• _WHAT THE TASK ASKS_:
Using the records below, give the number of lines where the word "computer" appears, with no further output.

• _INFORMATION PROVIDED_:
—————

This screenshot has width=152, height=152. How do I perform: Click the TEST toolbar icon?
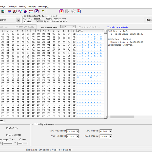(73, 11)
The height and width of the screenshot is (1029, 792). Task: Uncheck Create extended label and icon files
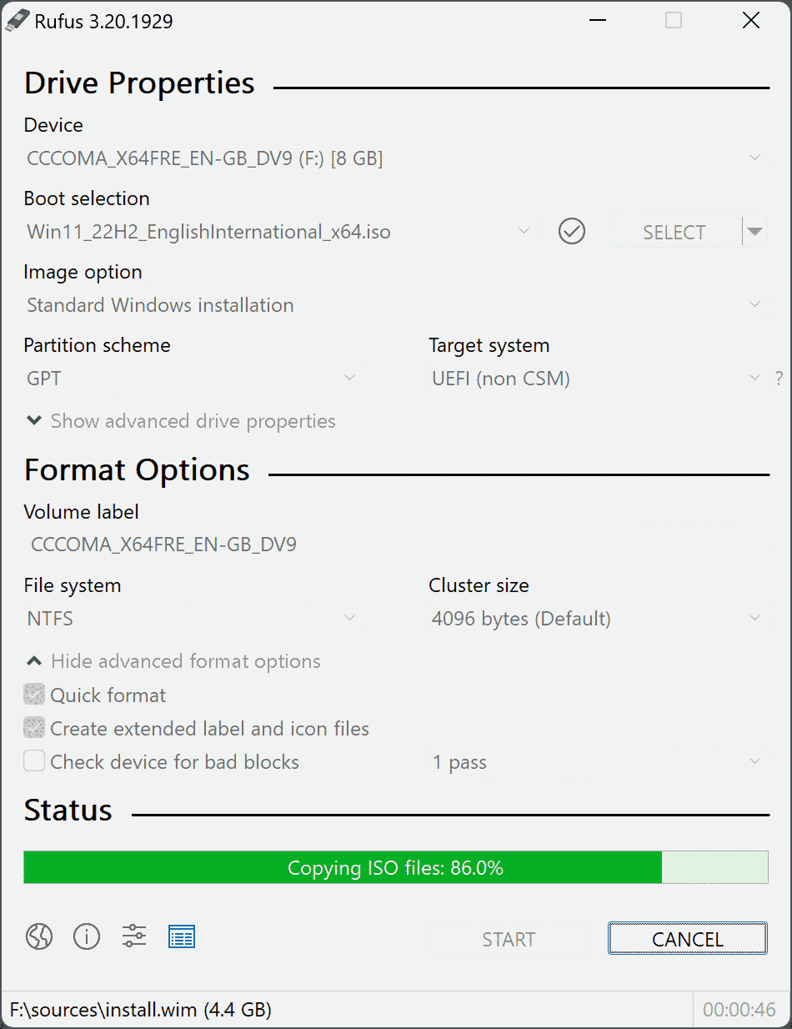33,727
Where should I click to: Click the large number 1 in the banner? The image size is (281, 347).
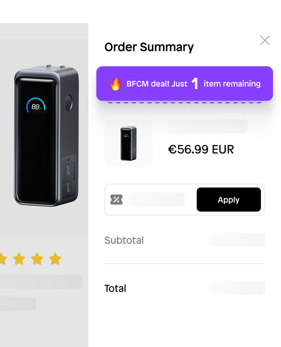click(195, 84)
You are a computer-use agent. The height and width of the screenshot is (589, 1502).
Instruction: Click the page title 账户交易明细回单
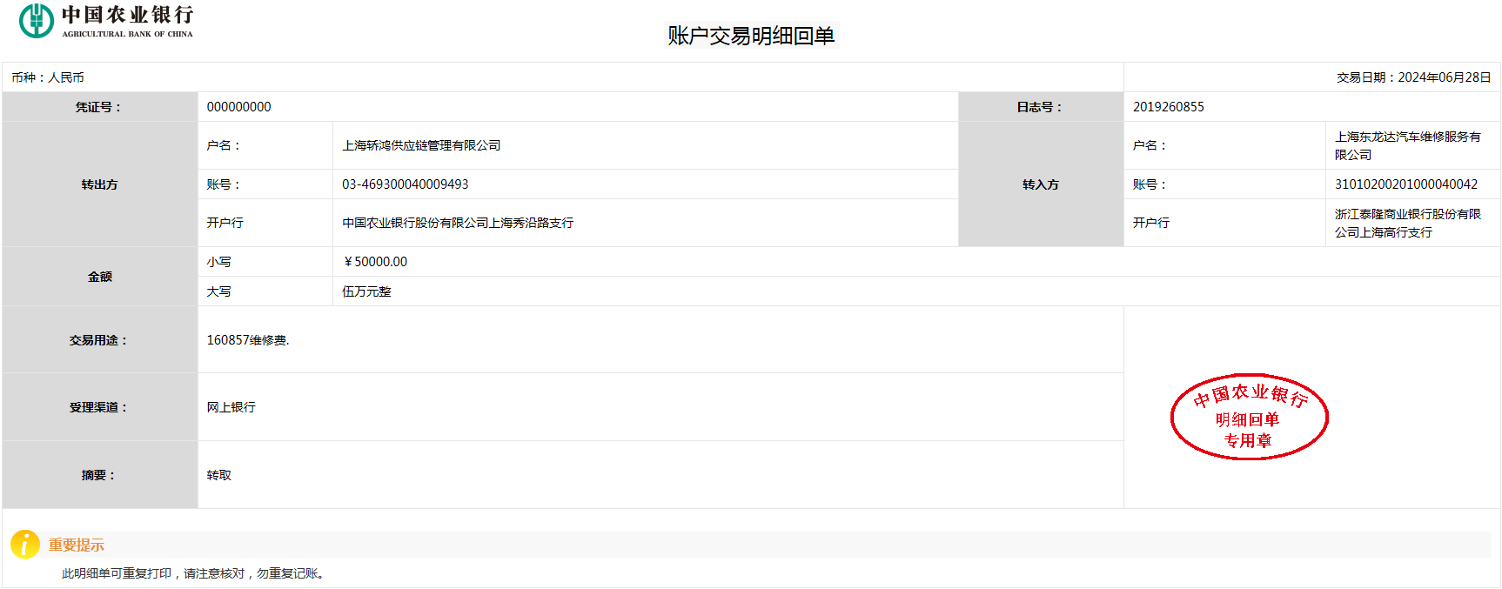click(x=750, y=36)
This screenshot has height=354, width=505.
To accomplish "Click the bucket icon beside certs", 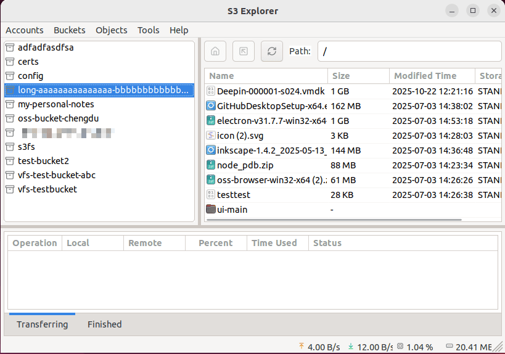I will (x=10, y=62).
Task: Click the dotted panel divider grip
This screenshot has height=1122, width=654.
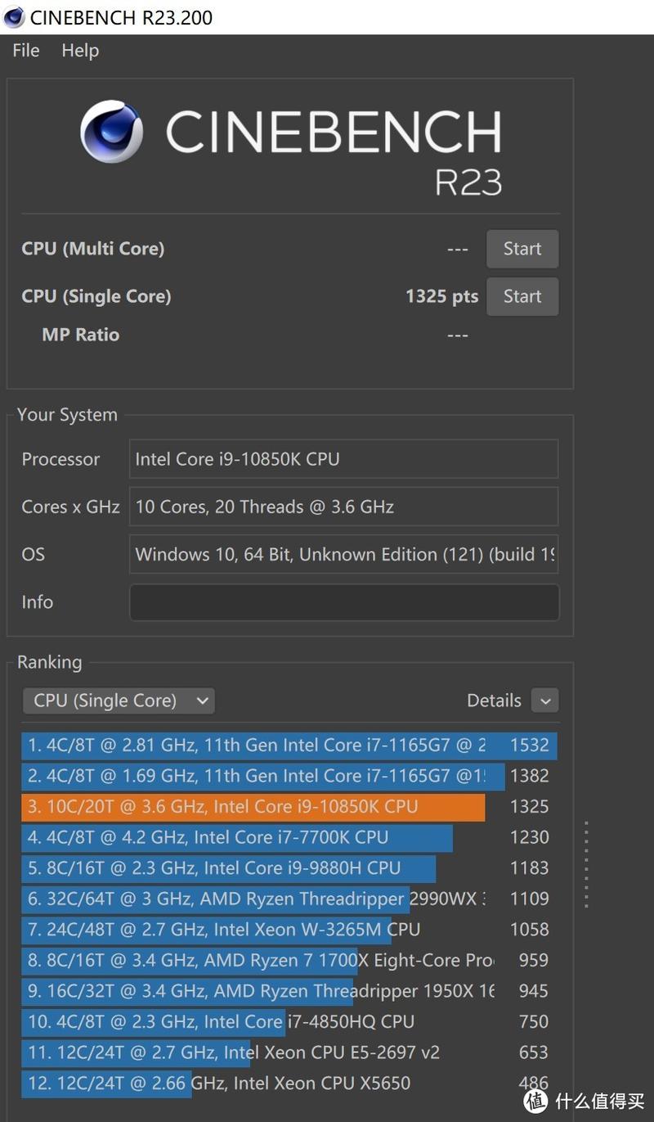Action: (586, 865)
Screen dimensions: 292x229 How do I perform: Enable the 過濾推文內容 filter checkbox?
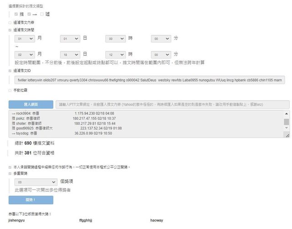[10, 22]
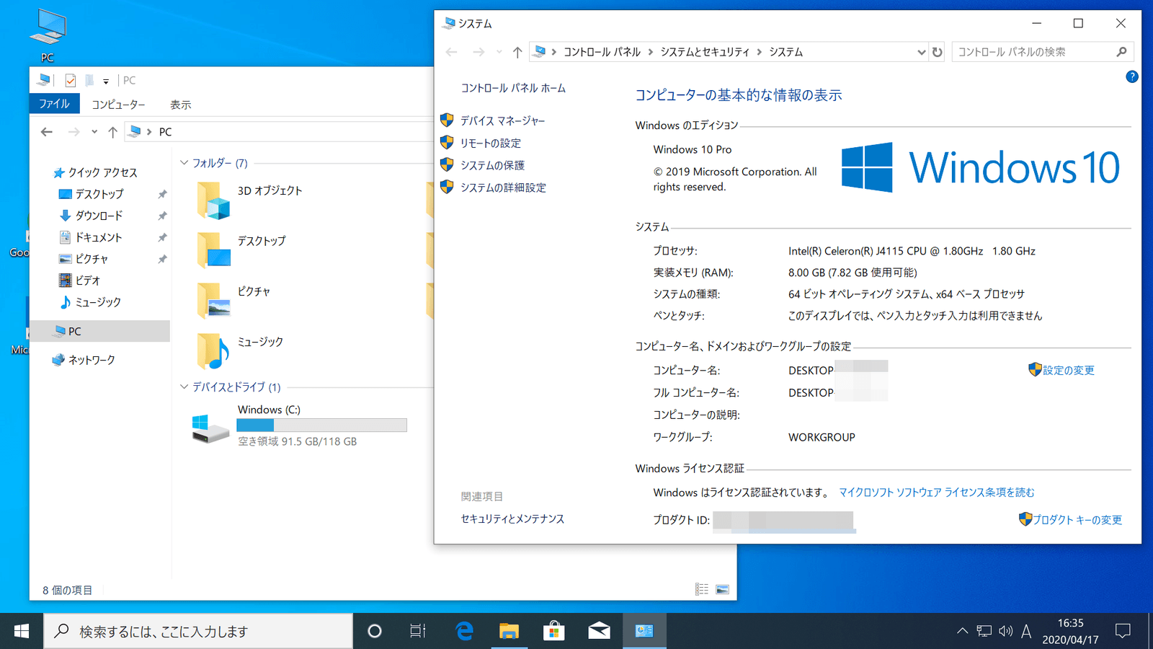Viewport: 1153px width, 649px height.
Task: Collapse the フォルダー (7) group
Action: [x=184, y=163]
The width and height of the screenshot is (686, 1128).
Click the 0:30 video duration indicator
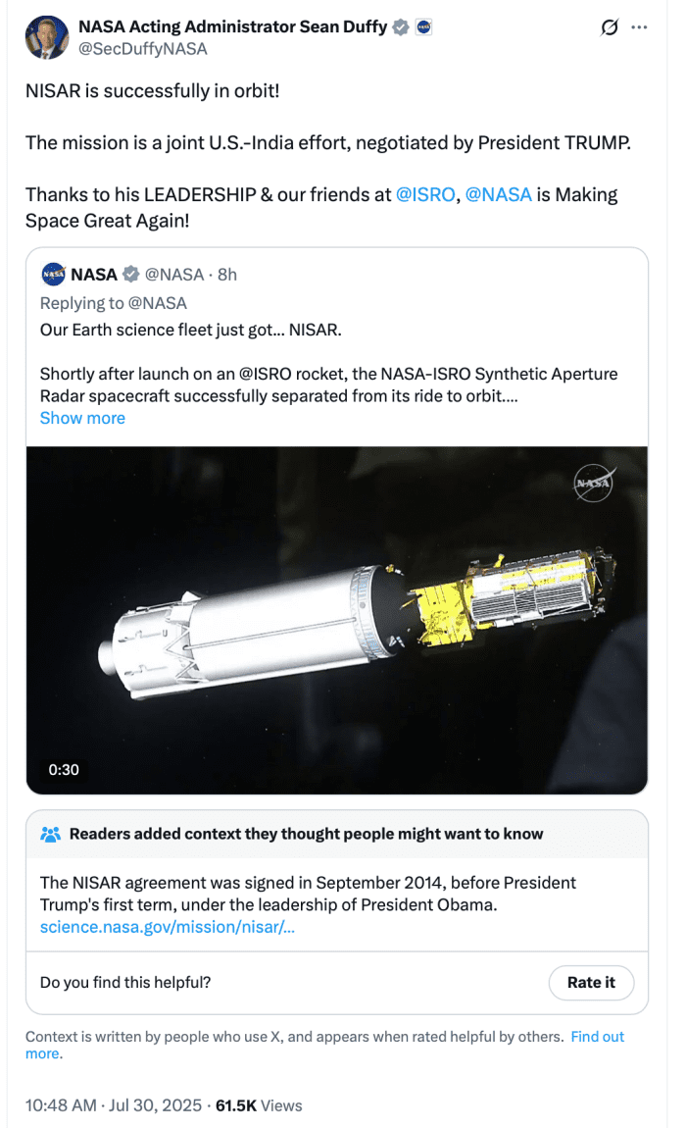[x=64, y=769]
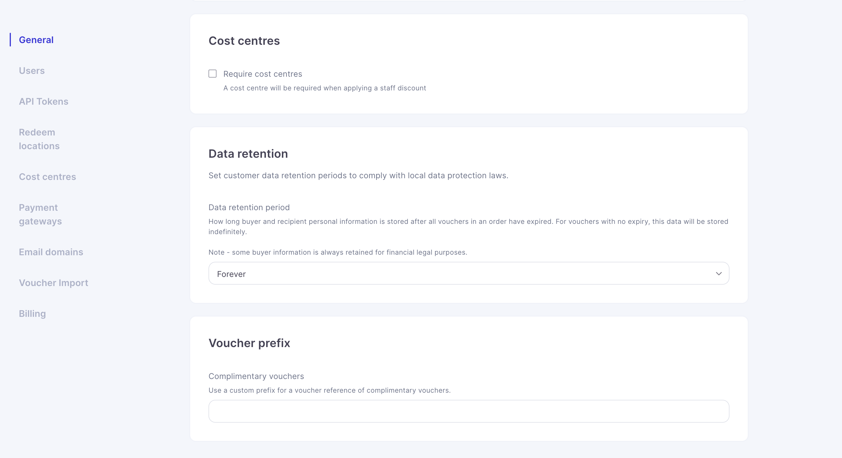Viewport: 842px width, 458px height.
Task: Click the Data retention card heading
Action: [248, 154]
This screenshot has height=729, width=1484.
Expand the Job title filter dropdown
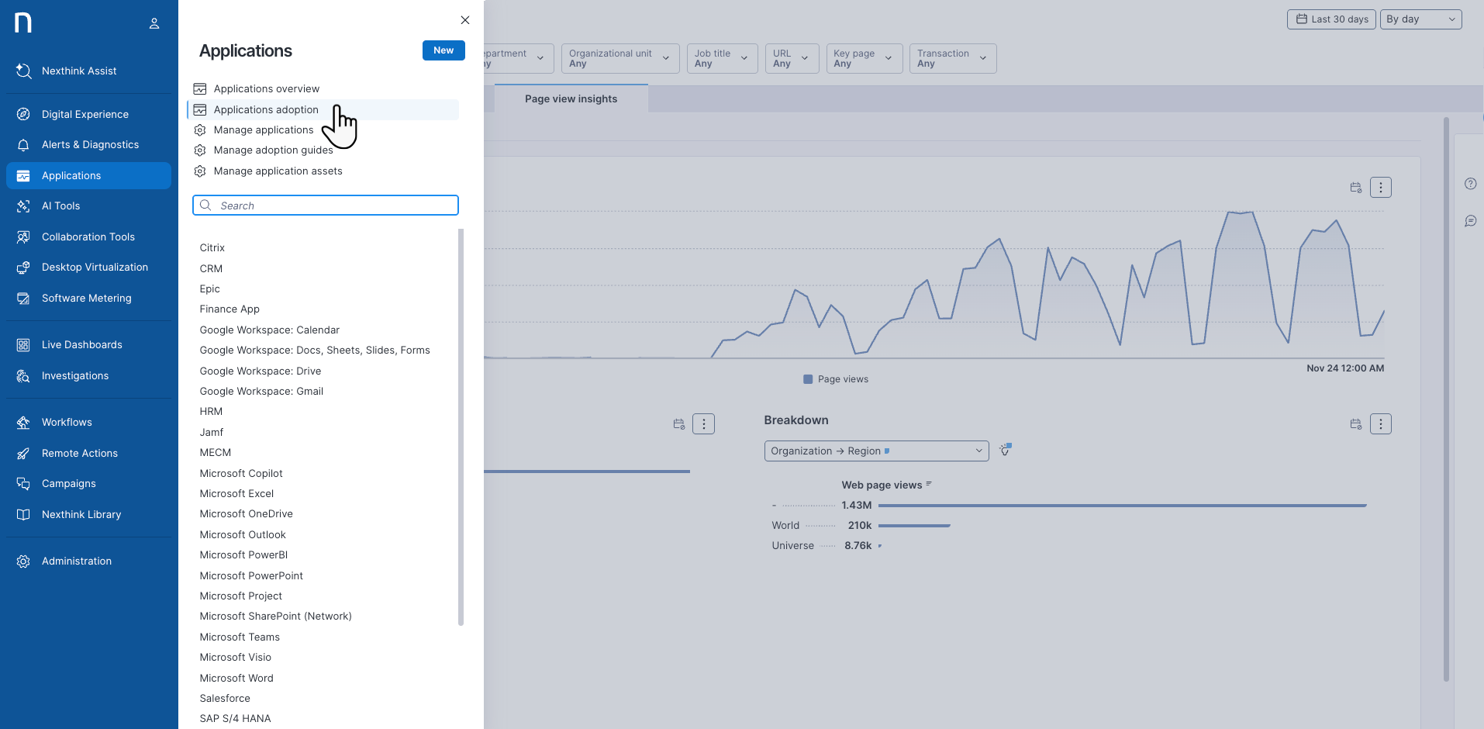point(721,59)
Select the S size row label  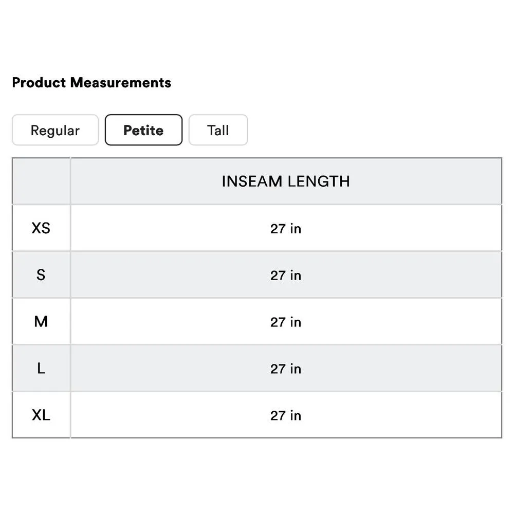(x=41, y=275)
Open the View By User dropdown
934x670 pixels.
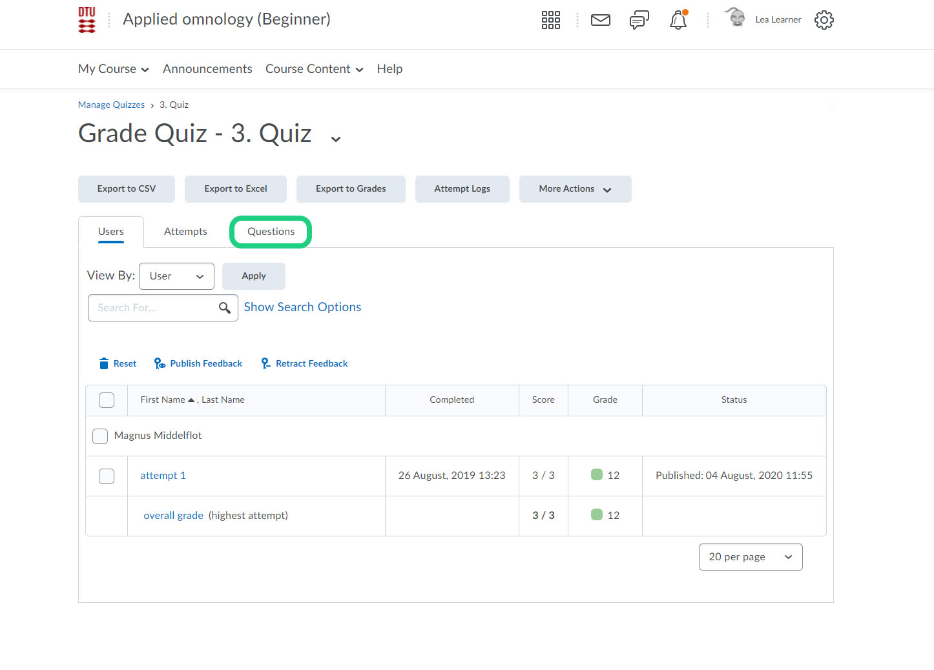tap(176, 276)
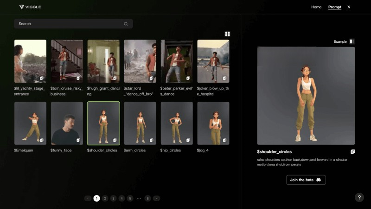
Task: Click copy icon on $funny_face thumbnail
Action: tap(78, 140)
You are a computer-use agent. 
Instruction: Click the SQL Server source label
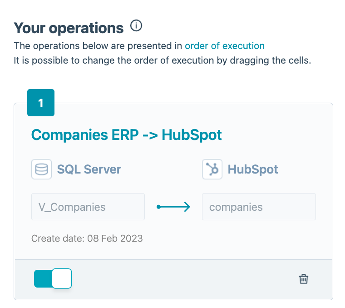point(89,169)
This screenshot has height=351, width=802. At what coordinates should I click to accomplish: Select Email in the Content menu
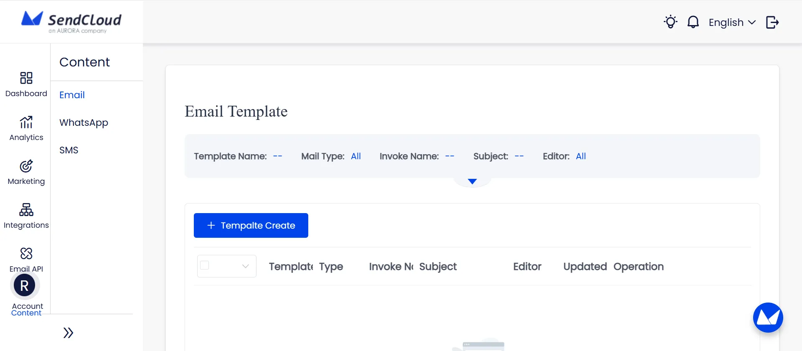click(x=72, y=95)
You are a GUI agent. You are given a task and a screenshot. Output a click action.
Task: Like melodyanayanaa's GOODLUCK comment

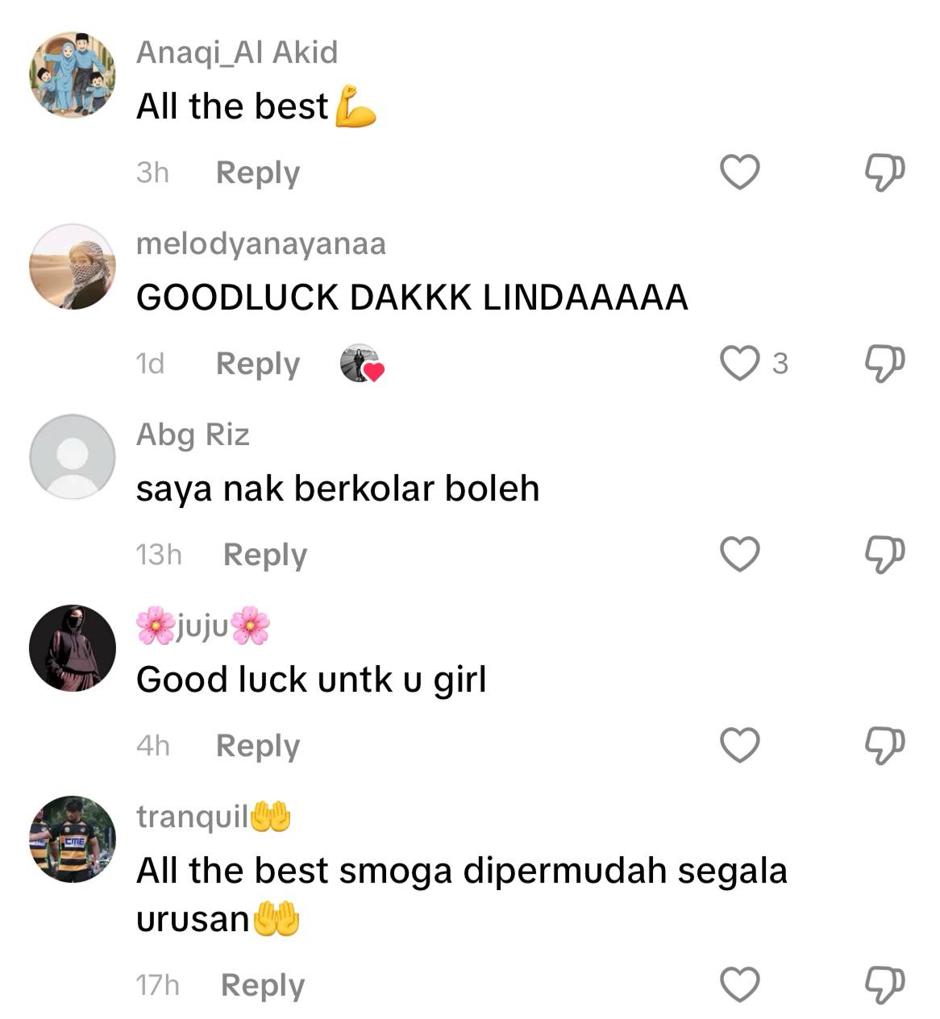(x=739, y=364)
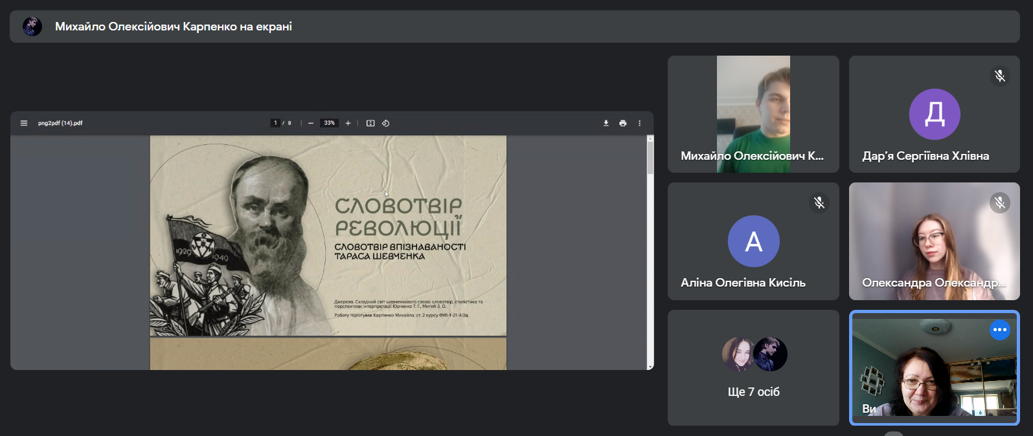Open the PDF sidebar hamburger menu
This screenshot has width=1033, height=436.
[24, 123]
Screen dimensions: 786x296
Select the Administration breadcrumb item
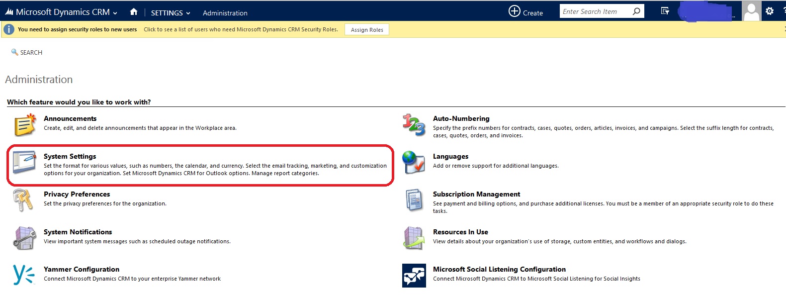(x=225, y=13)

—————

• _OUTPUT FOR THIS TASK_:
2